--- Begin EXTRACT ---
Using theorems about differentiation or integration of power series calculate infinite sum of
$$ \sum_{n=0}^{\infty}\frac{(-1)^n}{(2n+1)3^n} $$
The answer should equal to $\frac{\pi}{2\sqrt3}$.
I tried using $f(x) = \arctan(x) = \sum_{n=0}^{\infty}\frac{(-1)^n}{(2n+1)}x^{2n+1}$ with $x=\frac{1}{3}$ but that fails, since we have $3^n$ and not $3^{2n+1}$ in the exponent.
Factor an $x$ out entirely out of the sum, so you’re left with $x^{2n}$, then take $x=\frac1{\sqrt{3}}$.
Since$$\arctan(x)=\sum_{n=0}^\infty\frac{(-1)^nx^{2n+1}}{2n+1},$$you have$$\frac\pi6=\arctan\left(\frac1{\sqrt3}\right)=\sum_{n=0}^\infty\frac{(-1)^n}{(2n+1)3^n\sqrt3}$$and therefore$$\sum_{n=0}^\infty\frac{(-1)^n}{(2n+1)3^n}=\frac{\pi\sqrt3}6=\frac\pi{2\sqrt3}.$$
--- End EXTRACT ---
--- Begin DATASET EXTRACT ---
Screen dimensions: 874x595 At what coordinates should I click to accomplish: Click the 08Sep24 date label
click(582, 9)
--- End DATASET EXTRACT ---
--- Begin DATASET EXTRACT ---
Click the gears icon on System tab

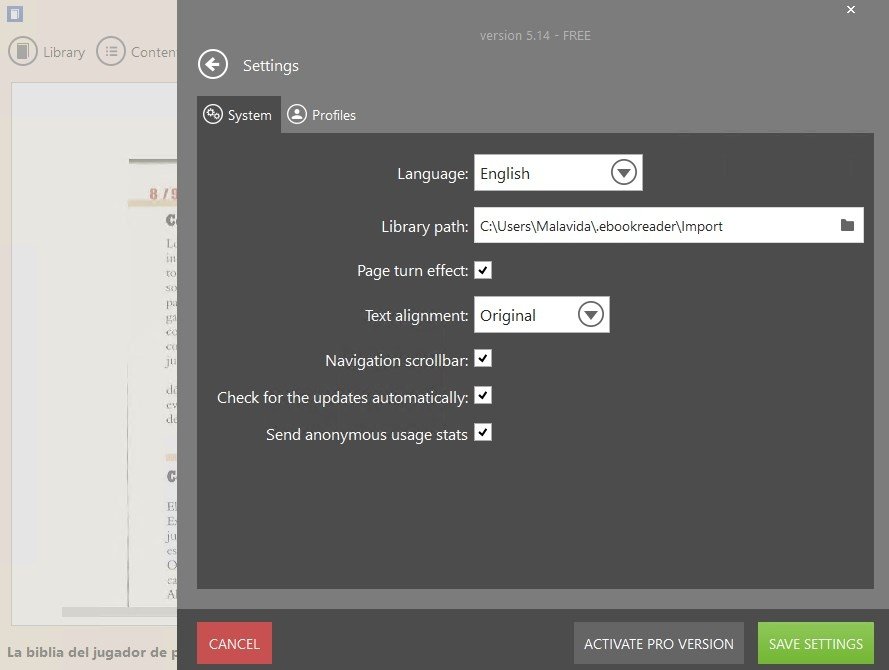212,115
--- End DATASET EXTRACT ---
§ **WORK TO BE COMPLETED**: Reproduce the entire thread on the arctan series sum word for word. The rows have no connection to the thread on the arctan series sum.

§ **OUTPUT OF THE TASK**:
Using theorems about differentiation or integration of power series calculate infinite sum of
$$ \sum_{n=0}^{\infty}\frac{(-1)^n}{(2n+1)3^n} $$
The answer should equal to $\frac{\pi}{2\sqrt3}$.
I tried using $f(x) = \arctan(x) = \sum_{n=0}^{\infty}\frac{(-1)^n}{(2n+1)}x^{2n+1}$ with $x=\frac{1}{3}$ but that fails, since we have $3^n$ and not $3^{2n+1}$ in the exponent.
Factor an $x$ out entirely out of the sum, so you’re left with $x^{2n}$, then take $x=\frac1{\sqrt{3}}$.
Since$$\arctan(x)=\sum_{n=0}^\infty\frac{(-1)^nx^{2n+1}}{2n+1},$$you have$$\frac\pi6=\arctan\left(\frac1{\sqrt3}\right)=\sum_{n=0}^\infty\frac{(-1)^n}{(2n+1)3^n\sqrt3}$$and therefore$$\sum_{n=0}^\infty\frac{(-1)^n}{(2n+1)3^n}=\frac{\pi\sqrt3}6=\frac\pi{2\sqrt3}.$$